> Problem requirements: Once you find a line containing the word "status" in the entries below, copy it.

> Records supplied:
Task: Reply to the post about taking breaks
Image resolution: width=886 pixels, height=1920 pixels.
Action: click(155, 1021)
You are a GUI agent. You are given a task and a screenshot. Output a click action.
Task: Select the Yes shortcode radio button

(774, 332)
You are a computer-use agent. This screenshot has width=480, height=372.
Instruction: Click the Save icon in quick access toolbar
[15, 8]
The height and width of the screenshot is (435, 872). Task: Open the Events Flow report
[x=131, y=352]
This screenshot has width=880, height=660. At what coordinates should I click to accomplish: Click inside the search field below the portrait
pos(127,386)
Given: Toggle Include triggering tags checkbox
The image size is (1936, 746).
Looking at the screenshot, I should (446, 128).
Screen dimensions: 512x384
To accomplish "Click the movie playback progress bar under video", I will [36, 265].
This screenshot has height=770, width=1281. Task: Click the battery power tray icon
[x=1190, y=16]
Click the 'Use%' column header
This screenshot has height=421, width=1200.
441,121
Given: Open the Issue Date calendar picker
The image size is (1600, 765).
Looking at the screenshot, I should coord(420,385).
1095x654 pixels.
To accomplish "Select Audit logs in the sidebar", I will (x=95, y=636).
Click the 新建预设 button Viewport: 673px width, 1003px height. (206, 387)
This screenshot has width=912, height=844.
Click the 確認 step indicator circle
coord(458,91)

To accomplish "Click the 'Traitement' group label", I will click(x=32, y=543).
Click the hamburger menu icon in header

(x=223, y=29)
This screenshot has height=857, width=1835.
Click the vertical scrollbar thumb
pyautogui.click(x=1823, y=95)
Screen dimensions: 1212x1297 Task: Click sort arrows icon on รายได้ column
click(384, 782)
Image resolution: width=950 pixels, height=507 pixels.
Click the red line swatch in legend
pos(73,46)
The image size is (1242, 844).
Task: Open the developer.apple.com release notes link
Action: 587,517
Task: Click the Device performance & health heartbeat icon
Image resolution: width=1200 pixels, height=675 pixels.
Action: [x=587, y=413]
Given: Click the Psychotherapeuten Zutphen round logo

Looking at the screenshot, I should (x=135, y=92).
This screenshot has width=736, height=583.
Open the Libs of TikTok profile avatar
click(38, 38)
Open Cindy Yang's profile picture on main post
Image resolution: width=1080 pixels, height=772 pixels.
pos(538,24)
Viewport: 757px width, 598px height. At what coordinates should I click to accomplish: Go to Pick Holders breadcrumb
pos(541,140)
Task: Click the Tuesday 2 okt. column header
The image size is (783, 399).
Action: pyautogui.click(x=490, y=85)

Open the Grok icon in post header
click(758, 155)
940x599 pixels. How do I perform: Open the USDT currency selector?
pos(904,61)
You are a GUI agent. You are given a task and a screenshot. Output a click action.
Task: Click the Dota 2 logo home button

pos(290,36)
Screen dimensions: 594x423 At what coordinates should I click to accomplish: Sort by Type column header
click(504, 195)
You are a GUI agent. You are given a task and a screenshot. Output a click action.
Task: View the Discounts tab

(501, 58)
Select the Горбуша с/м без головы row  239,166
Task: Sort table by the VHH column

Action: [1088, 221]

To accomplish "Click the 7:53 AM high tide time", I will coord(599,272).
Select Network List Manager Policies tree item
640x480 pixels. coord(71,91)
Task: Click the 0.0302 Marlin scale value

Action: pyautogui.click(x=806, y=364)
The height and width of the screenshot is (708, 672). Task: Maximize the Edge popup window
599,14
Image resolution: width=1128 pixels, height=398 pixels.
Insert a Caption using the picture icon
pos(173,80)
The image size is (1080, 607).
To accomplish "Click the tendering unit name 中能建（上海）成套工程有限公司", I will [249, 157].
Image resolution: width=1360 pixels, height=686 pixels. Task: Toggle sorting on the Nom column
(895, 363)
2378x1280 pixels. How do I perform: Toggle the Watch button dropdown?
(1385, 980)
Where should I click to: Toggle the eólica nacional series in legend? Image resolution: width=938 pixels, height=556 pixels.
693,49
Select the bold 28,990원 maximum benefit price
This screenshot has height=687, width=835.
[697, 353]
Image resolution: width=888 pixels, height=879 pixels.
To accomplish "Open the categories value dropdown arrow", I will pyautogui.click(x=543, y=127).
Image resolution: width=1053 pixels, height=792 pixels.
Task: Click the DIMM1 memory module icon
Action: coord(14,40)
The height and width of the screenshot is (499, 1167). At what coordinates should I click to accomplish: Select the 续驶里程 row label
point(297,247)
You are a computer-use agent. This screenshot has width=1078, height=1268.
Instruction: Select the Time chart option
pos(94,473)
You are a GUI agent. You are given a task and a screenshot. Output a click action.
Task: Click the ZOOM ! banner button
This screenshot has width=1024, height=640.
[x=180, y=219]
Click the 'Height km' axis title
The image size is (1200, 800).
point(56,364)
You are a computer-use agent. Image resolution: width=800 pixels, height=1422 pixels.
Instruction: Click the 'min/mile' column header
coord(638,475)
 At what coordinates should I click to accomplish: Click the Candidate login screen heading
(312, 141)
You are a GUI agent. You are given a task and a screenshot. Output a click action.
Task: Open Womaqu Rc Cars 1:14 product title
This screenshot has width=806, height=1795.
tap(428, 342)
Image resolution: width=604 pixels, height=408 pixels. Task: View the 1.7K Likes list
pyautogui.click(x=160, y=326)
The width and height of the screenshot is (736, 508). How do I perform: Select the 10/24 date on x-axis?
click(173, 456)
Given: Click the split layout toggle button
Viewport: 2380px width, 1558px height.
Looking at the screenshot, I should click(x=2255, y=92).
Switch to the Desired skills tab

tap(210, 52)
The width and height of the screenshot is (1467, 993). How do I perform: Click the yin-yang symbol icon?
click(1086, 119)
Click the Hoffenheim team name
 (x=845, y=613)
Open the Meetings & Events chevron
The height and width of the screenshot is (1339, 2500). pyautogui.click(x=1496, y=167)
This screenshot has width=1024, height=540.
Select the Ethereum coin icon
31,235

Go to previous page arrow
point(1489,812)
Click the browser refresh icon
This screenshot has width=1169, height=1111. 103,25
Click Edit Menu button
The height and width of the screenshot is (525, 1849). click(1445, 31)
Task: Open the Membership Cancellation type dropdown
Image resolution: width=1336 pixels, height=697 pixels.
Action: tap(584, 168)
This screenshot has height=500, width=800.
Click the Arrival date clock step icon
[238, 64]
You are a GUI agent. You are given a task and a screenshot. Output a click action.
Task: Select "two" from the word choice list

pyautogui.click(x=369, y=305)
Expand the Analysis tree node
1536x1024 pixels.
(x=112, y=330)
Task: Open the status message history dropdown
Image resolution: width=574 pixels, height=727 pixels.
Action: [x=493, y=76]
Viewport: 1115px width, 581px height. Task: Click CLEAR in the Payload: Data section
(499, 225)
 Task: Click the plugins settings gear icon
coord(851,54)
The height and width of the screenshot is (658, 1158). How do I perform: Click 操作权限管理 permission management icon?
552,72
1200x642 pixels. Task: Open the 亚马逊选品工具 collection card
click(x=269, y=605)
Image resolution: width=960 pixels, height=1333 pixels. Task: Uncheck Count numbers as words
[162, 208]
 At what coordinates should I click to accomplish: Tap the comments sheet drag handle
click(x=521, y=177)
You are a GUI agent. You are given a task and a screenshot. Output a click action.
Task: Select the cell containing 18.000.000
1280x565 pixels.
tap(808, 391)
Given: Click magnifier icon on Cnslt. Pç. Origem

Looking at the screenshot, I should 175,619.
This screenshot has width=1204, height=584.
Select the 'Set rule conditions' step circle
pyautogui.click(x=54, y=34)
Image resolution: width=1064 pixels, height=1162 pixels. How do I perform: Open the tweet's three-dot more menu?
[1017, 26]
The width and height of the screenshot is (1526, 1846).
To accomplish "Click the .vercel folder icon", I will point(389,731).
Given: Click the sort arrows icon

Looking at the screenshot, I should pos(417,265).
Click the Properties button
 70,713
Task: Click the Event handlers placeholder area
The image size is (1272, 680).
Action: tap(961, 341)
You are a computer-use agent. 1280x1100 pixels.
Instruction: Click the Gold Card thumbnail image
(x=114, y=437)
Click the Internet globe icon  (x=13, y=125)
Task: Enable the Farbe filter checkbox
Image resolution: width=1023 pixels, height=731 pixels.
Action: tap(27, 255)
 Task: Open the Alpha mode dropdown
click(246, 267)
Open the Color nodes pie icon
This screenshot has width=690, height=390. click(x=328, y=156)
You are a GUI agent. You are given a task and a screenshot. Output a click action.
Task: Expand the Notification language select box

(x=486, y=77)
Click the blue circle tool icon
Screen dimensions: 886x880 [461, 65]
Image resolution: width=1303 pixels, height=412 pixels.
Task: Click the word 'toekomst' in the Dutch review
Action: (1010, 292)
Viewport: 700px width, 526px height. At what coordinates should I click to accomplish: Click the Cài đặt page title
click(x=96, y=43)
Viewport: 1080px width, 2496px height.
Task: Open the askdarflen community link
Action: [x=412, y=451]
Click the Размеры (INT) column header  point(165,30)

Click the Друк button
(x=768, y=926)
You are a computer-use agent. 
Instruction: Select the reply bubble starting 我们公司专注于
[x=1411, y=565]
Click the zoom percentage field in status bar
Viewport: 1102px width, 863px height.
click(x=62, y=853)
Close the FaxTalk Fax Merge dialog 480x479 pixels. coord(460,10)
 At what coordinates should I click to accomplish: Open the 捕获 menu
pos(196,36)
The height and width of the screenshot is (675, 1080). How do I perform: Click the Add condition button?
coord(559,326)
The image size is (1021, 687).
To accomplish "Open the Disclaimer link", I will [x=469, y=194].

> Result of this task:
Task: Open the status message history dropdown
Click the zoom percentage field in status bar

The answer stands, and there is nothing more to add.